AVS 58th Annual International Symposium and Exhibition | |
Actinides and Rare Earths Focus Topic | Thursday Sessions |
Session AC+SS-ThM |
Session: | The Surface Science of Actinides and Rare Earths |
Presenter: | David Pugmire, Los Alamos National Laboratory |
Authors: | D.L. Pugmire, Los Alamos National Laboratory H.G. Garcia Flores, Los Alamos National Laboratory D.P. Moore, Los Alamos National Laboratory A.L. Broach, Los Alamos National Laboratory P. Roussel, Atomic Weapons Establishment, UK |
Correspondent: | Click to Email |
An understanding of the oxidation and corrosion processes of plutonium metal at room temperature is important to the safe, effective use and storage of this reactive metal. The oxidation rate for the δ-phase stabilized, plutonium/gallium alloy (a commonly employed alloy) can be significantly affected by a number of parameters including the gallium content and the composition of the oxidizing atmosphere (O2, O2/H2O, H2O). The nature of plutonium oxidation has typically been thought of as the growth of a dioxide (PuO2) overlayer on the metal to a thickness at which the film begins to spallate (μ's). Based on thermodynamic arguments, it has been pointed out that a relatively thin layer of the sesquioxide (Pu2O3) should exist at the dioxide/metal interface for thick oxide films.

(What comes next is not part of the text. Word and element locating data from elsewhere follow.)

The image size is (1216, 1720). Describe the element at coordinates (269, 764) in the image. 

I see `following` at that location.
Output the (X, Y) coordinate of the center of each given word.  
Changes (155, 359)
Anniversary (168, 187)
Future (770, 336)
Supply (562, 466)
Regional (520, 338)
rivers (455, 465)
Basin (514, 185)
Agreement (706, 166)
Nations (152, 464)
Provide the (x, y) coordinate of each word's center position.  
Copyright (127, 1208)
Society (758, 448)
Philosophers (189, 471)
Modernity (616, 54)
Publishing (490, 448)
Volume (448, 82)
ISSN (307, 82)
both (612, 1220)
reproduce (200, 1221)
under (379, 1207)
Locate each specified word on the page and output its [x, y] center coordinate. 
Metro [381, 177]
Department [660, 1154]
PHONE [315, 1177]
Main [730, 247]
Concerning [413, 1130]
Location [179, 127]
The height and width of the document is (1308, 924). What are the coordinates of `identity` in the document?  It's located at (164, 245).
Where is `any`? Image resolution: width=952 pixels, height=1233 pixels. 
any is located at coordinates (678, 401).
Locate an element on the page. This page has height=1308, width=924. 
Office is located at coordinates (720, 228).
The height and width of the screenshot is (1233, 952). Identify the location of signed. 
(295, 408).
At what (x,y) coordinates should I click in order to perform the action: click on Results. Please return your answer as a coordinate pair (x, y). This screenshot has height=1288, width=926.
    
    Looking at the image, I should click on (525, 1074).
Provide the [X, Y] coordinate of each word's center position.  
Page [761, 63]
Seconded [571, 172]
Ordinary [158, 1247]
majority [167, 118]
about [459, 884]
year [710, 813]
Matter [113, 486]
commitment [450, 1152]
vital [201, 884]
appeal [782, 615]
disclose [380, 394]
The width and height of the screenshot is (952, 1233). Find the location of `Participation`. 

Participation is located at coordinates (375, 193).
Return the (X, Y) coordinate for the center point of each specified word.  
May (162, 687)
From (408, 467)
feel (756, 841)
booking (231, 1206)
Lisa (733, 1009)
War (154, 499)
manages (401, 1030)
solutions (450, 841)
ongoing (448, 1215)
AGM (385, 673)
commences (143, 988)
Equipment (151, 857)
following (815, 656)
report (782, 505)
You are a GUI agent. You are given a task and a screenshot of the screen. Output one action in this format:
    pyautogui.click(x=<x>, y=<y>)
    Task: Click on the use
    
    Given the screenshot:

Historically, the oxidation/corrosion of plutonium has been studied by oxygen uptake of samples at elevated temperatures inferred from mass gain measurements. Accuracy of these experimental setups likely limited measurements to oxide films thicker than ~0.05 to 0.1 μ (50 - 100 nm). This is at the upper-limit of the thicknesses typically observed for plutonium oxide films. Little work has been published for studies of plutonium oxide thin-films (< 50 nm) on metal substrates. Additionally, very little is known about the role that gallium plays during the oxidation of the alloy other than it can significantly slow the rate.
We report here our studies of the initial stages of plutonium oxidation with O2 in the thin-film regime with x-ray photoelectron spectroscopy (XPS) and Auger electron spectroscopy (AES). The results indicate that not only does a Pu2O3 layer exist in thin plutonium oxide films, but that the sesquioxide exists as a substoichiometric species on a metal substrate, and is probably best described as Pu2O3-y. It also appears that the oxide thin-film is comprised mainly of the sesquioxide species, with PuO2 accounting only for a relatively thin portion of the overall oxide film thickness. While the surface sensitive techniques employed here suffer from relatively high limits of detection, we have also been able to qualitatively, and in some cases quantitatively, study the behavior of gallium during the oxidation of the δ-plutonium alloy. The gallium content relative to plutonium is observed to decrease within the oxide film during oxidation, with the displaced gallium moving to the oxide/metal interface to form a thin gallium rich region. These new results will be compared and contrasted with existing literature. Additionally, how these results have altered our understanding of the Pu/O thin-film system and the oxidation/corrosion of plutonium will be discussed.